• **What to do**:
Your copy should match the listing below word for word, with no images in it.
»»
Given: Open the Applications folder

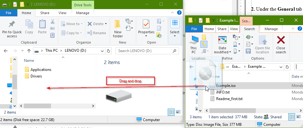Looking at the screenshot, I should [41, 70].
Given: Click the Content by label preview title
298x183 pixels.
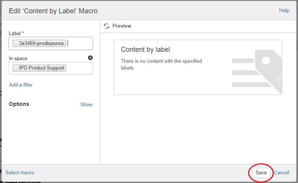Looking at the screenshot, I should pos(145,50).
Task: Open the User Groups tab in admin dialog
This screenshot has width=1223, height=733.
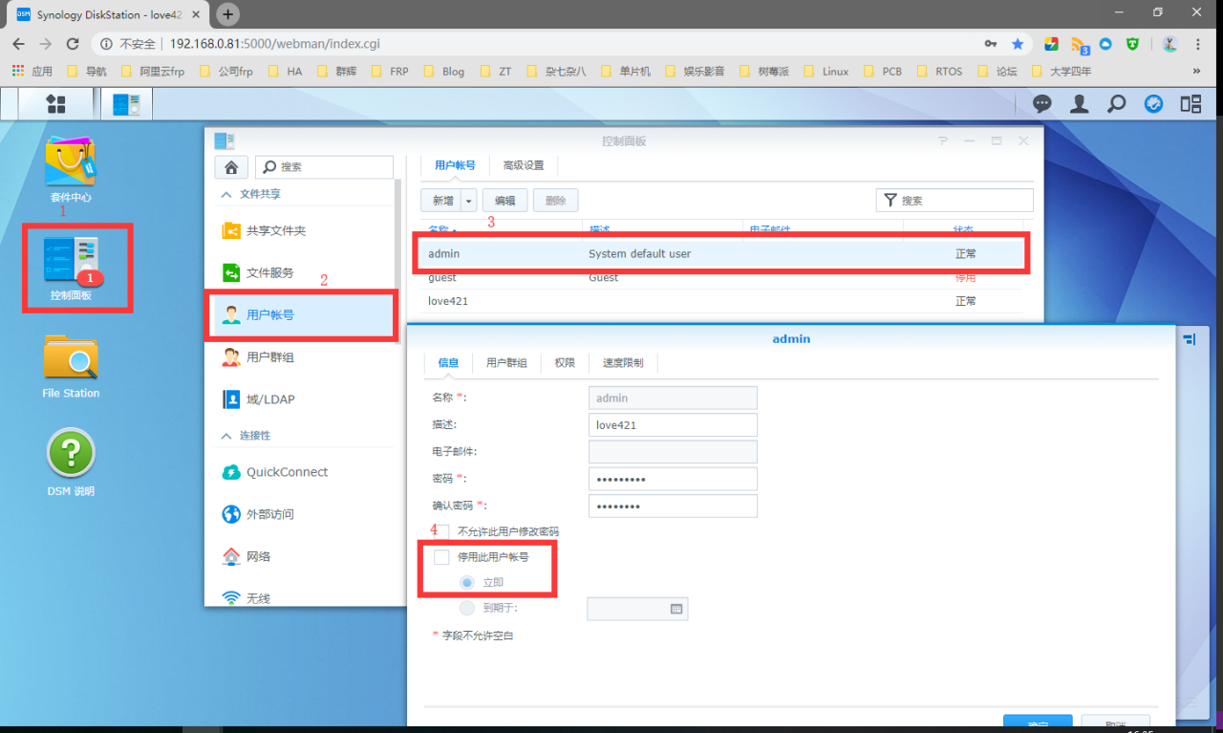Action: pos(506,363)
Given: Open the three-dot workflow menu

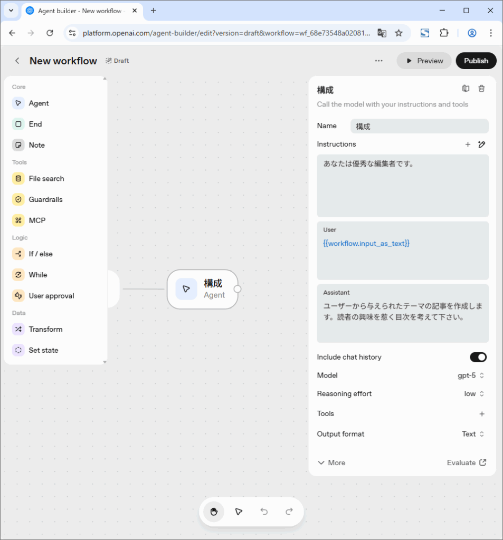Looking at the screenshot, I should 378,61.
««
• **Answer space**:
Given: Open the Applications folder

Looking at the screenshot, I should [41, 70].
Given: Click the Content by label preview title
298x183 pixels.
Looking at the screenshot, I should pos(145,50).
Task: Open the User Groups tab in admin dialog
This screenshot has width=1223, height=733.
Action: pos(506,363)
Given: Open the three-dot workflow menu

Looking at the screenshot, I should 378,61.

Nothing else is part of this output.